Les parents, eux, disposent d'une plateforme de suivi pour monitorer les progrès de leur progéniture. Mine de rien, le petit robot est truffé de technologies : recharge par induction, RFID (récupération et mémorisation de données), Bluetooth, capteurs capacitifs (reconnaissance d'obstacles), IMU (déplacement)... Et pourtant, que ce soit sur la fabrication en tant que telle de l'objet ou la programmation des applications, les deux ingénieurs en herbe ont tout appris sur le tas ! « On ne connaissait rien à l'électronique, à la robotique, à l'impression 3D ou à la découpe de bois », souligne Ladislas de Toldi. Mais les obstacles techniques n'ont pas pesé lourd face à la motivation du duo. Notamment parce que les premiers prototypes du robot, pourtant assez basiques, reçoivent un accueil très positif des enfants et de leurs parents.
De l'idée à la start-up
D'un simple devoir scolaire, le projet est en effet devenu la raison d'être de Leka — combinaison de « jouer » et « se soigner » en suédois — l'entreprise que fondent en 2014 Marine Couteau et Ladislas de Toldi. « Notre mission est d'aider les enfants exceptionnels à sortir de leur bulle », définissent-ils. Les deux associés se répartissent les tâches : la première s'informe sur la prise en charge de l'autisme et de la trisomie, le second gère la partie technologique. Ils sont progressivement rejoints par de nouveaux collaborateurs. L'équipe compte désormais six personnes. La jeune pépite, couvée par l'incubateur parisien Agoranov, a été sélectionnée dans un programme de grande ampleur : Techstars. Il s'agit d'un programme d'accélération de start-up d'une durée de trois mois qui a lieu en plein cœur du Midwest américain. L'occasion pour Leka de passer à la vitesse supérieure et de mesurer l'accueil positif du public face au petit robot du même nom. « Les États-Unis sont en avance par rapport à la France dans la prise en charge de l'autisme, le marché est beaucoup plus mûr », analyse Ladislas de Toldi. Au passage, le jeune dirigeant observe aussi les différences culturelles dans la manière de monter une entreprise. « Aux États-Unis, ça va beaucoup plus vite, et il n'y a pas cette peur de l'échec qui existe chez nous », constate-t-il. La jeune société, de retour en France, garde des liens forts outre-Atlantique sur les parties développement commercial, recherche et investissement.

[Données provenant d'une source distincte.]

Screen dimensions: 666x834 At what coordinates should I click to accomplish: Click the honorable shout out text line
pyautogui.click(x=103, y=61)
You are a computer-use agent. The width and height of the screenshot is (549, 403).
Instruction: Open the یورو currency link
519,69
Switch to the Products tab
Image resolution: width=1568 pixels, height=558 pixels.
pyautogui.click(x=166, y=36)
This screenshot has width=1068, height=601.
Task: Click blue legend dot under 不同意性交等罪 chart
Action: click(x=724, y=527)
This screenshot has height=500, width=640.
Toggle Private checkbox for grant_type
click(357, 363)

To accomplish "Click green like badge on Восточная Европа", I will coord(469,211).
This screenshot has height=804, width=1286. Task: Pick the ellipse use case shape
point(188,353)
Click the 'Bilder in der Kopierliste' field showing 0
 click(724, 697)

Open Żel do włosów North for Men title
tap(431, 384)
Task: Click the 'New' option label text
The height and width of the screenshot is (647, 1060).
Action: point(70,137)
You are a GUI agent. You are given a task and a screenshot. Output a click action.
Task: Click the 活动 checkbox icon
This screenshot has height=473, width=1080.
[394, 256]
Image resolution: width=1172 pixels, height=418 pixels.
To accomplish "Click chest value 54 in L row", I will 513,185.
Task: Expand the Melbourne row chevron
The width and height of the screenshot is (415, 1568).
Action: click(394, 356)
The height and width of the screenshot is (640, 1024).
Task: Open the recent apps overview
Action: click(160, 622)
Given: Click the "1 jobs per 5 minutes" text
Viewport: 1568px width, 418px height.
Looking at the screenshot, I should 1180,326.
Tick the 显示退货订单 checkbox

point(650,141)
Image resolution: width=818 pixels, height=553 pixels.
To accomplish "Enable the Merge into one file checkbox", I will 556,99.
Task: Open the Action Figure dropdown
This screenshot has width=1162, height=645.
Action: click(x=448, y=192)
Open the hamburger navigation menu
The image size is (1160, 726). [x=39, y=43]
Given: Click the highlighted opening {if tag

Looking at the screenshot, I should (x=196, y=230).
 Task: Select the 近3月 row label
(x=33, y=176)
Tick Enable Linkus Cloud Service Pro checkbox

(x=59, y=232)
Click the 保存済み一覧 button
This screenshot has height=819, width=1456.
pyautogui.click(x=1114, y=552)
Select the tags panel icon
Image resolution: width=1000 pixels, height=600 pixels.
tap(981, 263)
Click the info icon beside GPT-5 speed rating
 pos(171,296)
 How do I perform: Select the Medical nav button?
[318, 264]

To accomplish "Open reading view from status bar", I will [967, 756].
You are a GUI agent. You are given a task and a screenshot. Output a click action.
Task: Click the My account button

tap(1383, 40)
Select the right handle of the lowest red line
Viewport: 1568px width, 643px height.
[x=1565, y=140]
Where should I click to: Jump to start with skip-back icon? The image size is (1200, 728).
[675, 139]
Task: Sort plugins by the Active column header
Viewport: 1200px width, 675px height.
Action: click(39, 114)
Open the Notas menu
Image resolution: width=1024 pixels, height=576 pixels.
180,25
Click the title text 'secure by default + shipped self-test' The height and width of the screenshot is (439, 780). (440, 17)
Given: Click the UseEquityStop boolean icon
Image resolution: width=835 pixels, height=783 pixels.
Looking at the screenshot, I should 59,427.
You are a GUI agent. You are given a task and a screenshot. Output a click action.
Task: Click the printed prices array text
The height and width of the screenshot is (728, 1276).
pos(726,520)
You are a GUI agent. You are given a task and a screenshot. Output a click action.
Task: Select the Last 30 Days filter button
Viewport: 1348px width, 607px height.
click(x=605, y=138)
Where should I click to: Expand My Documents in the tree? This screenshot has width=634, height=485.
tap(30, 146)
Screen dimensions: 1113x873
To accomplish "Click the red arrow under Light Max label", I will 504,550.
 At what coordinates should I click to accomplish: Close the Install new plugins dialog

Modèle économique : hardware as a service
L'équipe de Leka s'attaque en 2016 à l'industrialisation du robot. Un partenaire a été trouvé en Saône-et-Loire pour fabriquer en série toute la partie électronique. Parallèlement, les jeunes dirigeants travaillent avec un cabinet spécialisé pour définir leur stratégie en matière de propriété industrielle. « Nous nous acheminons vers des dépôts de brevets pour protéger nos innovations technologiques, même si la méthode de prise en charge des troubles n'est pas elle-même brevetable » explique Ladislas de Toldi. Le projet a bénéficié d'un prêt d'honneur et les jeunes dirigeants ont réussi une première levée de fonds de 600 000 euros. Il faut dire que le robot Leka séduit tous ceux qui l'approchent. L'entreprise est lauréate du CIN, le concours d'innovation numérique organisé par le Commissariat général à l'investissement et Bpifrance, et finaliste des Grands prix de l'Innovation de la ville de Paris.
Le robot devrait être disponible à partir de mai 2017. L'entreprise, elle, se bâtit sur le modèle du Haas, « hardware as a service » : « Les gens achètent le produit à un coût faible et souscrivent à un abonnement pour avoir accès aux applications et mises à jour, à la plateforme de suivi et aux formations », explique Ladislas de Toldi. Pour la communauté de 5 000 parents et proches qui suivent sur les réseaux sociaux l'avancée de la gestation du projet depuis les origines, des précommandes sont d'ores et déjà possibles. Un joli petit robot pour une grande et belle mission.